■ What to do ■
Search the records for the line with "Open the Premium menu item". Output that line and each line after it, exactly, and stop at the end; omit pictures.

■ Records for this exercise ■
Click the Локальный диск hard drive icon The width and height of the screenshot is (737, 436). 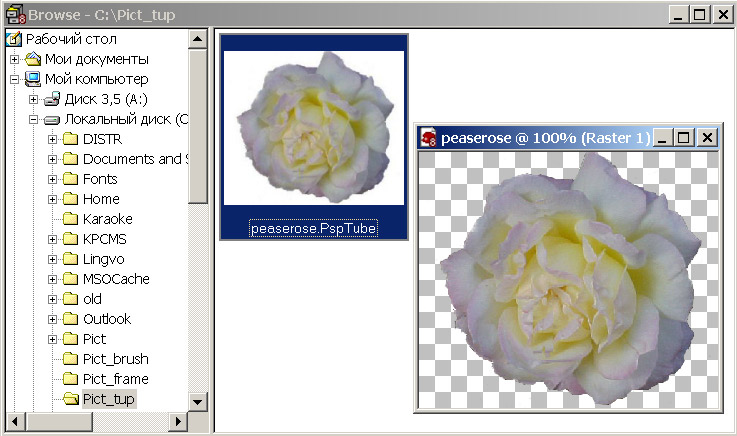pyautogui.click(x=52, y=119)
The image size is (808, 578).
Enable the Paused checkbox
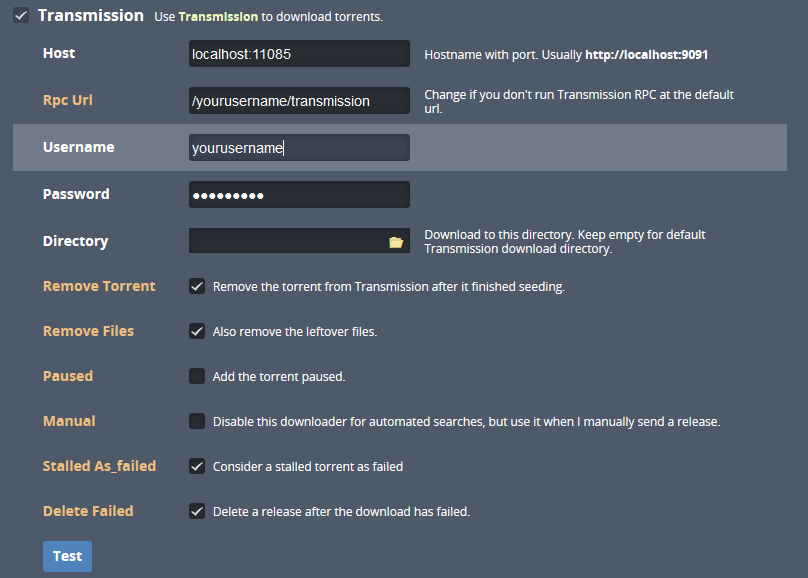coord(197,376)
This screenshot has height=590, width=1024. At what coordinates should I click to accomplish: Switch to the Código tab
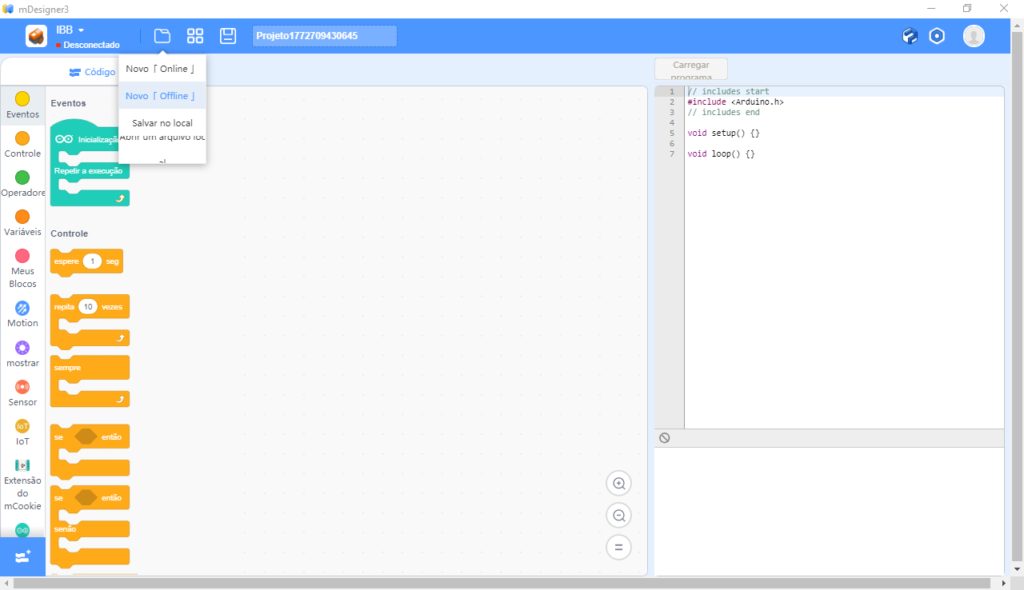point(92,72)
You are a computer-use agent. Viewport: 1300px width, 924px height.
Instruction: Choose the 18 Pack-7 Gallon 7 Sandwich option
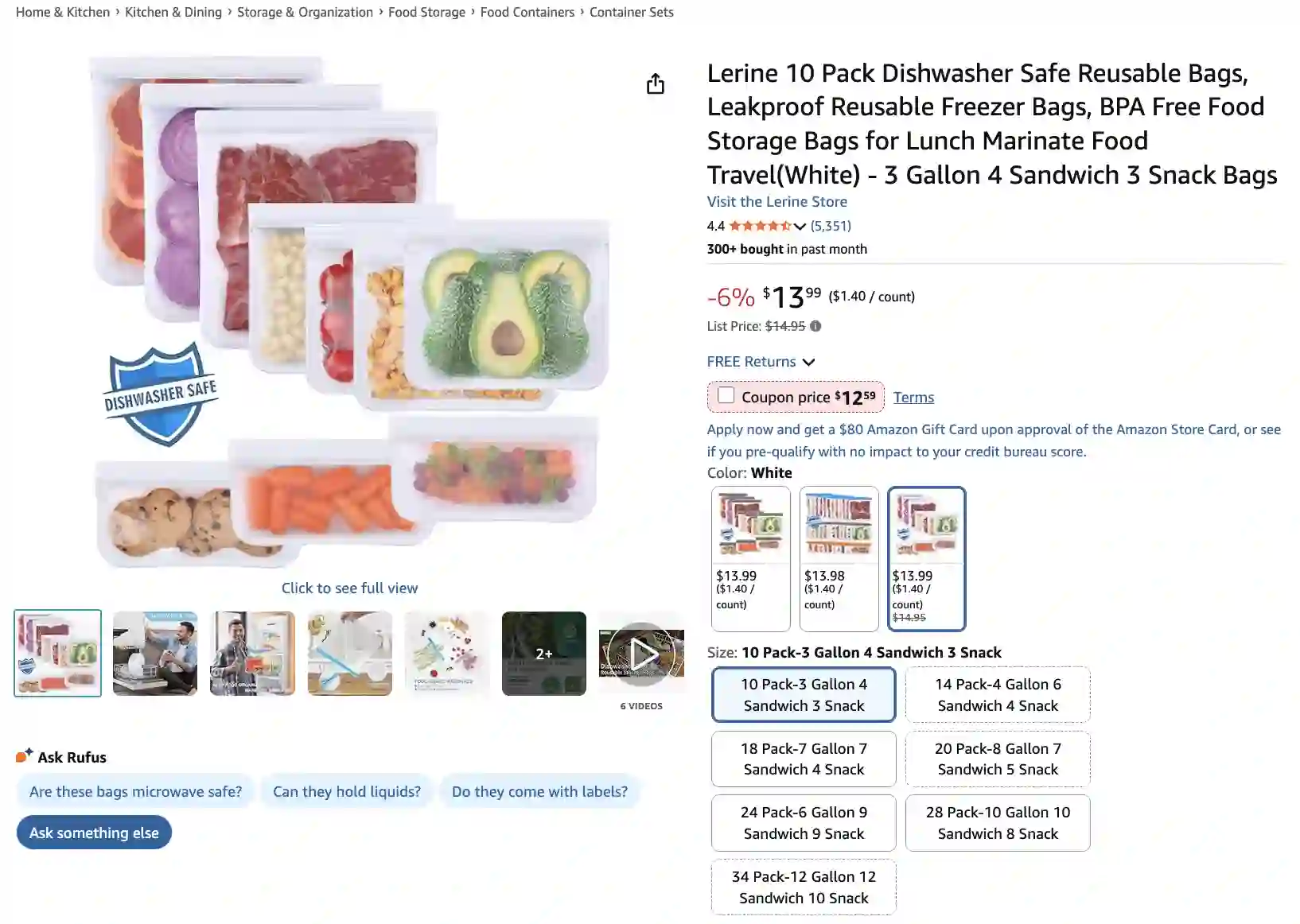pos(804,759)
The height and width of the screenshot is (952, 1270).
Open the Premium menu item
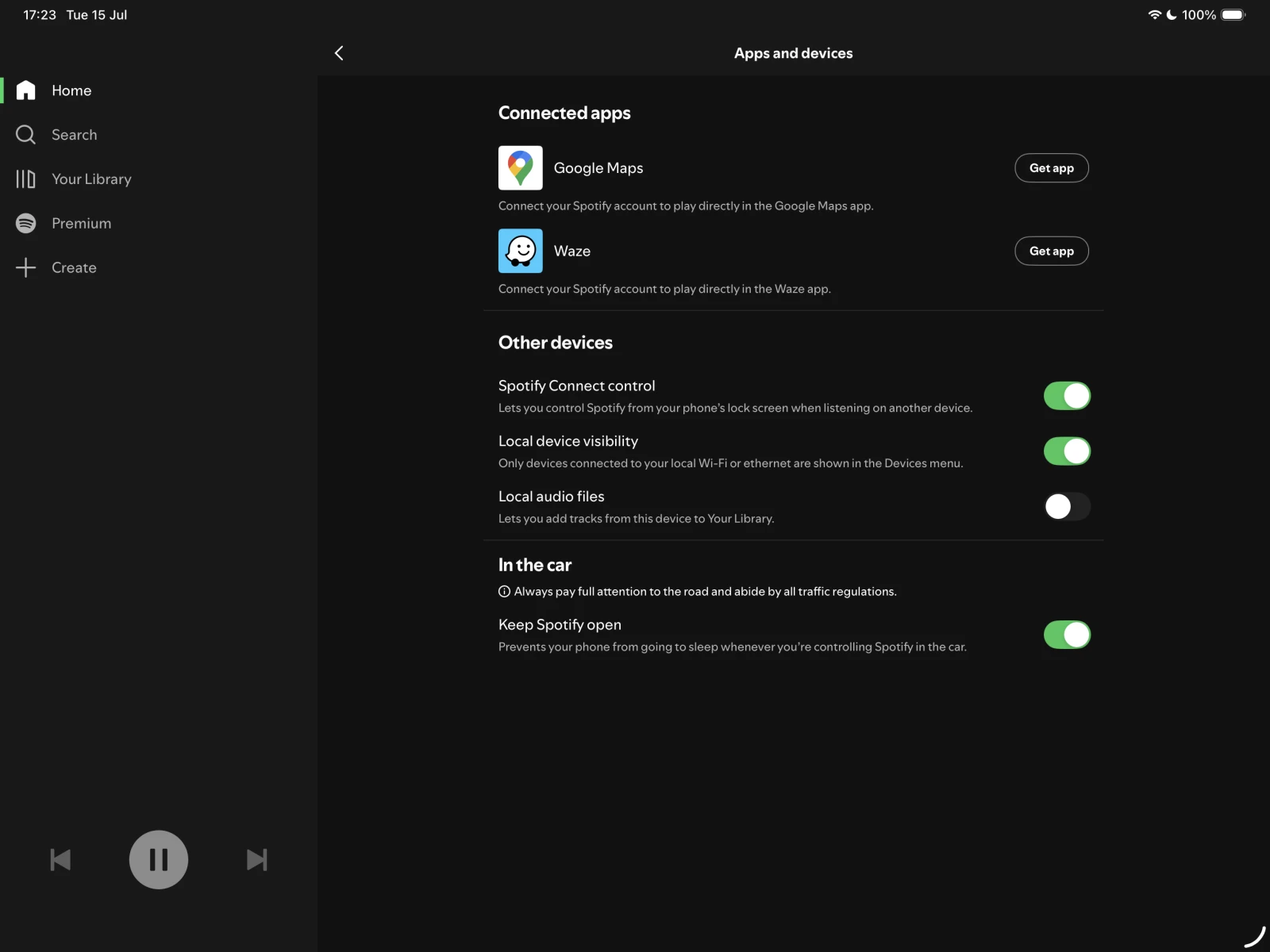[81, 224]
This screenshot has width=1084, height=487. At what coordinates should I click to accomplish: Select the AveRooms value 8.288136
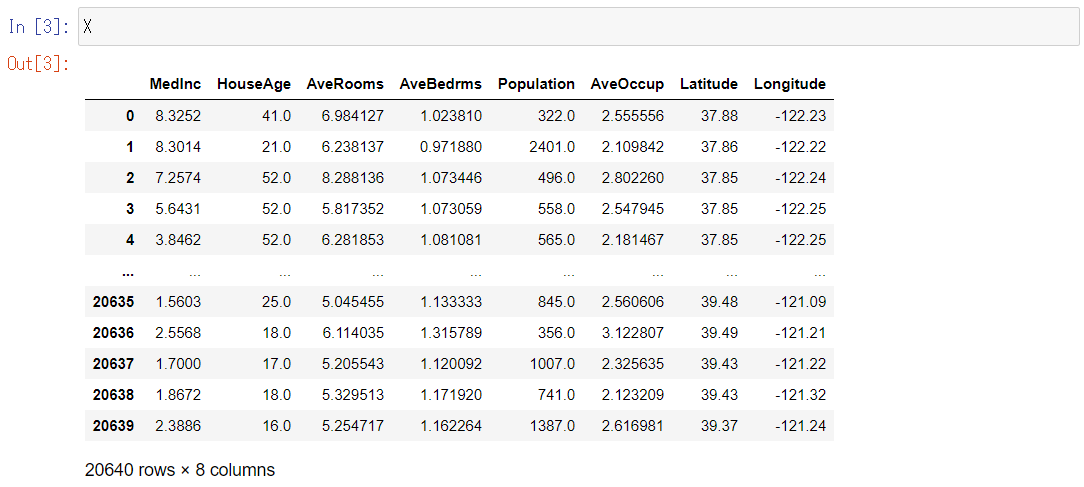coord(352,178)
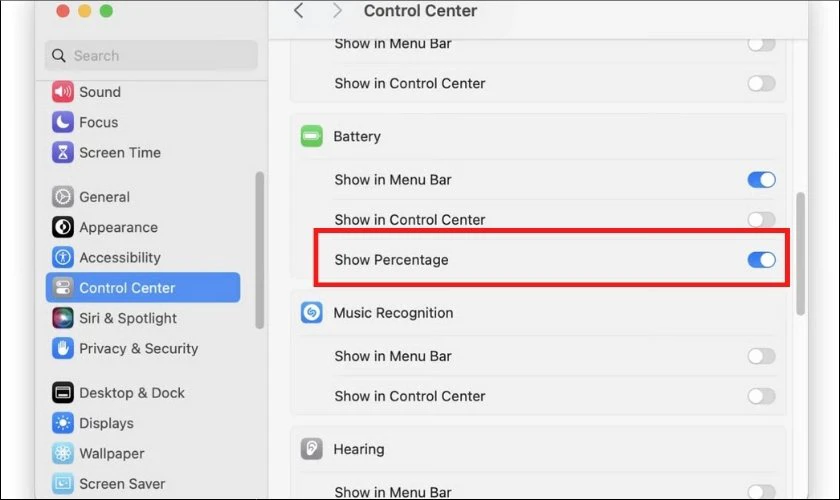Click the Privacy & Security hand icon

63,349
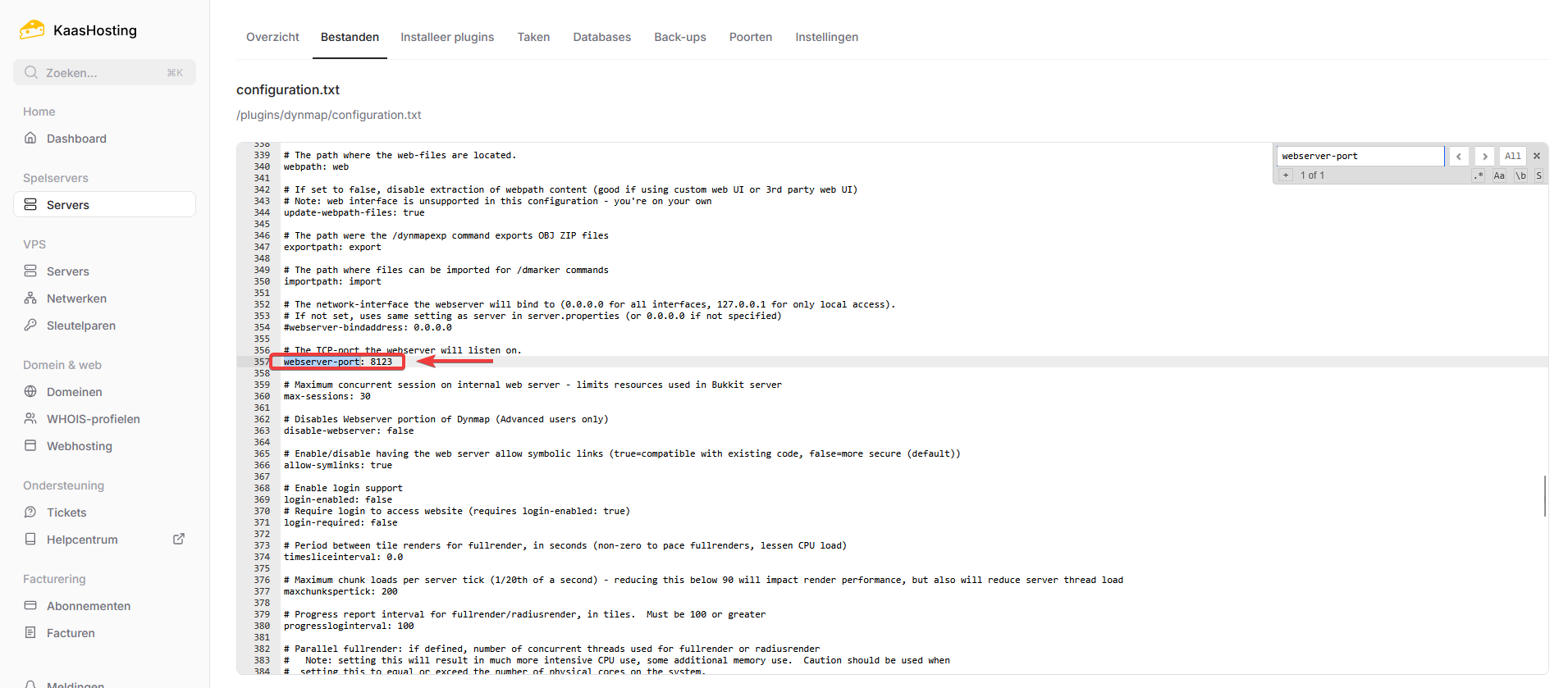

■ Exercise result ■
Open the Premium menu item
[81, 224]
This screenshot has width=1084, height=487. At what coordinates should I click to accomplish: Select the AveRooms value 8.288136
coord(352,178)
Click the Privacy & Security hand icon

63,349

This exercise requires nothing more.